Sage sells the Pippin™ line of DNA size selection instruments, which are widely used for DNA, RNA, and ChIP-seq library construction for short-read sequencing. Our systems are also used for preparing high molecular weight DNA for 3rd generation, long-range genomics platforms.

Our products are manufactured at our headquarters in Beverly, Massachusetts, USA.

DNA Extraction for Next Gen Sequencing

Posted in: Genomics and Epigenetics

Content sponsored by Sage Science

DNA size selection for NGS libraries

The advent of Next Gen Sequencing (NGS) has been truly amazing. One of the marvels that is often overlooked is how advances in DNA extraction technology have helped streamline NGS workflows. The original standard – phenol/chloroform extraction – is not well suited to the automated nature of today’s sequencing workflows (though with the emergence of long read sequencing it is making a bit of a comeback).

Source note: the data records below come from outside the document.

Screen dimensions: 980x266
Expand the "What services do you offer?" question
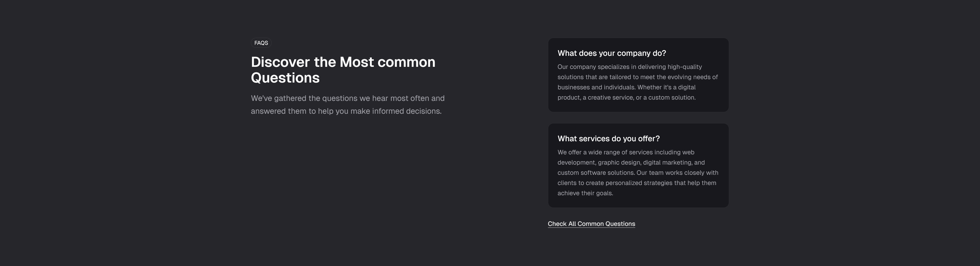[x=608, y=139]
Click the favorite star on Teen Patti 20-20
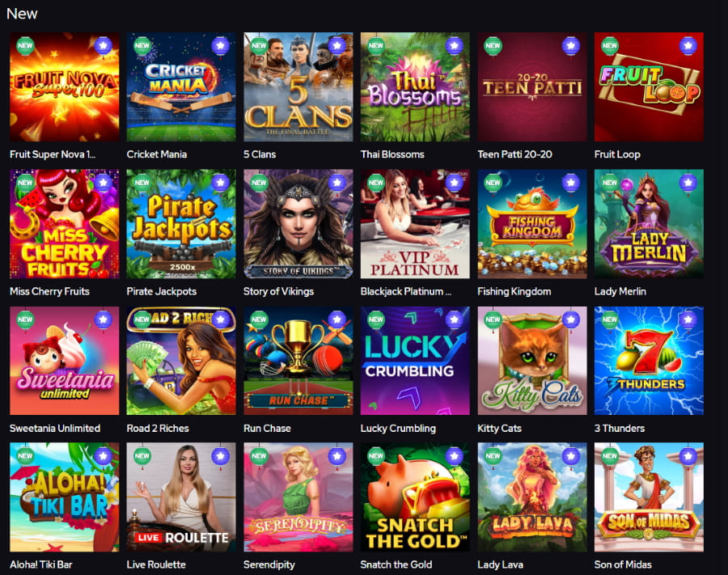728x575 pixels. point(571,45)
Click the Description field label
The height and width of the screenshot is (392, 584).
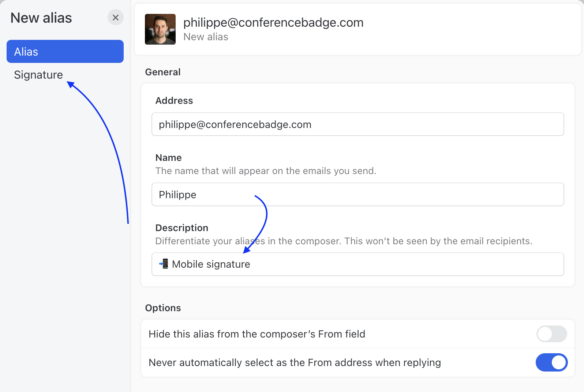click(x=182, y=228)
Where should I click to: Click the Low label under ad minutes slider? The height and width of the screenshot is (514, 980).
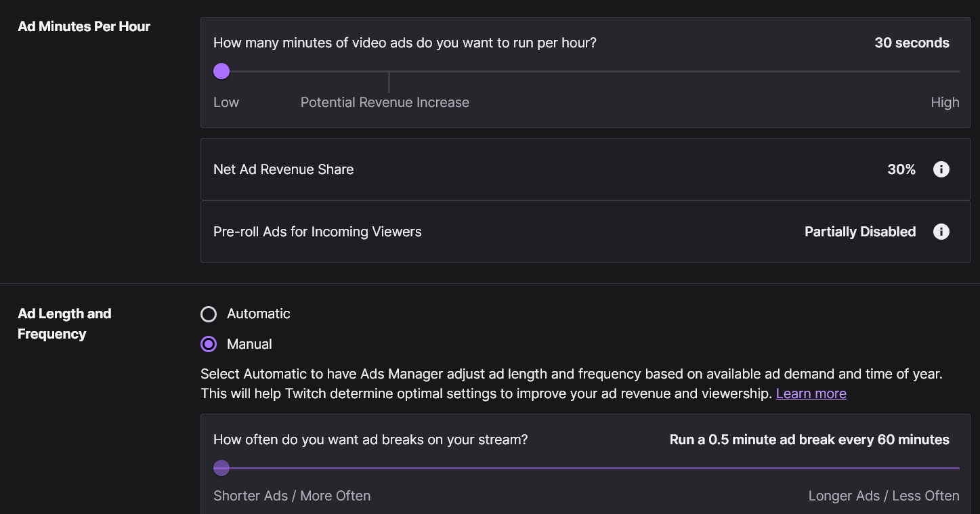click(226, 102)
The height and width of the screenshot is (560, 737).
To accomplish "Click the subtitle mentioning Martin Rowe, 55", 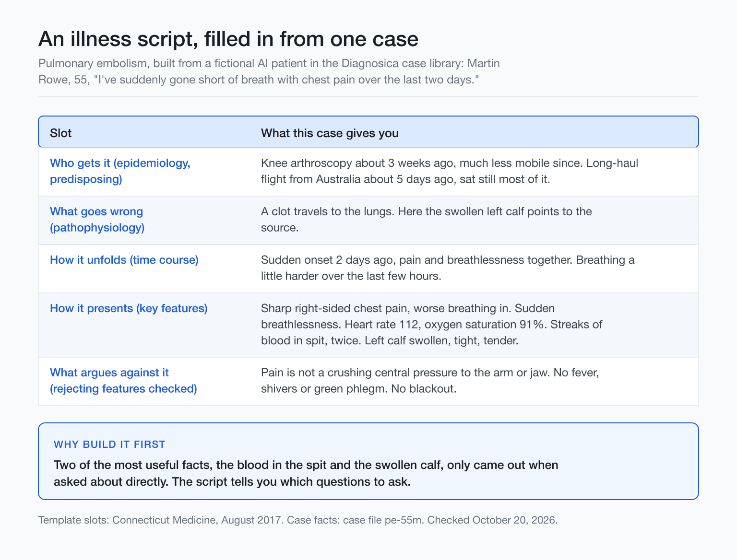I will click(x=269, y=71).
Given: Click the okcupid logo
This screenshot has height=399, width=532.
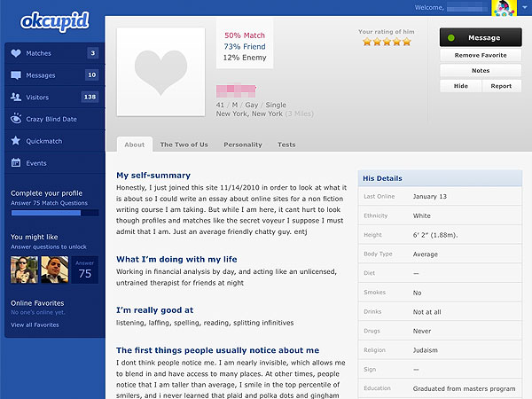Looking at the screenshot, I should click(x=55, y=21).
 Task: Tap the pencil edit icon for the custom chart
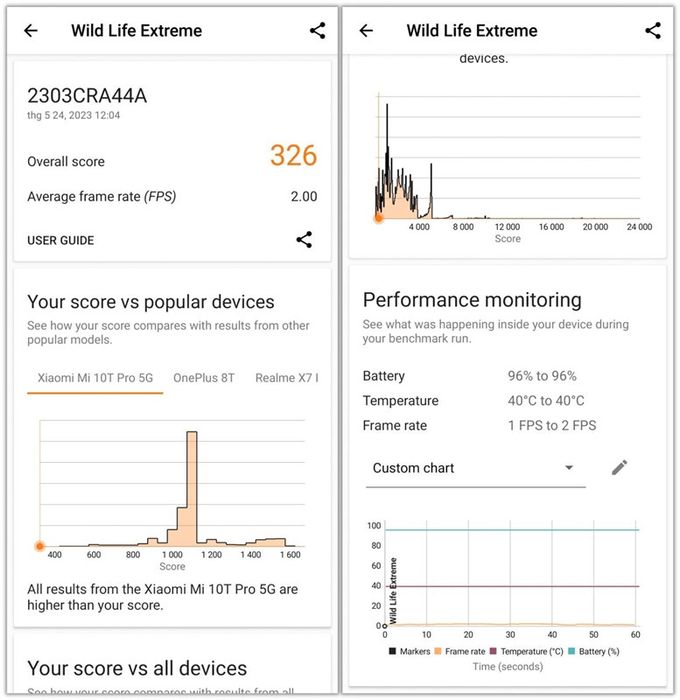point(620,467)
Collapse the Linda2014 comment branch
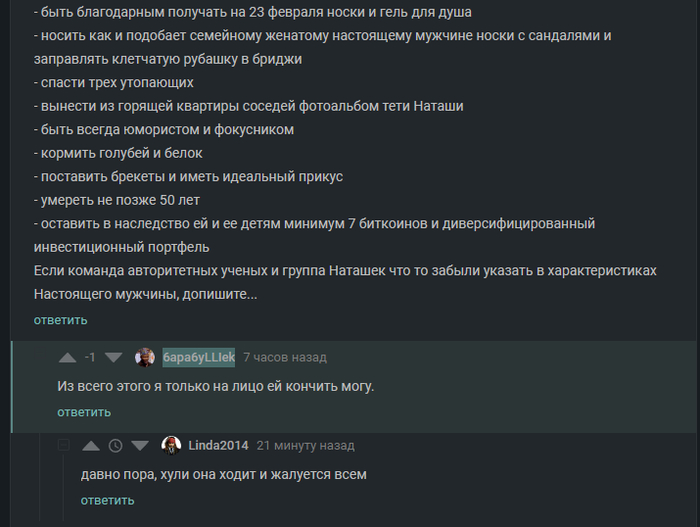 tap(63, 445)
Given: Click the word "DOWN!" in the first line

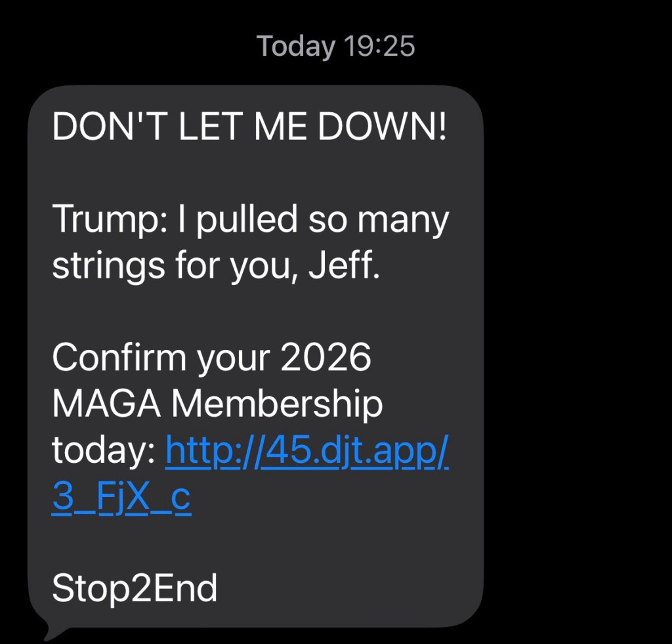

Most methods use silica-based solid phase extraction that was worked out in the early 1980s. This is based on the principle that DNA will adhere to glass while proteins can be digested from cells and washed away.

Packaged in easy-to-use spin columns, these are staples of NGS workflows and can completely automated if need be. Eluted DNA is then sheared to an optimal fragment size- a critical step. For instance, if you are running a 150X150 chip on an Illumina MiSeq, its good to have a library where most DNA fragments are around 150 bp. Sometimes a DNA size-selection step can help dial in
that optimum even further.

The Challenge of Long-Read Sequencing

With new platforms that can produce sequencing reads in the 10s to 100s of kilobases, creating libraries with large inserts can be difficult. Silica based extractions will fragment DNA. Bead clean-ups will also further fragment DNA – in fact every successive pipetting step (wide-bore tip recommended!) can break the longer DNA fragments in the sample.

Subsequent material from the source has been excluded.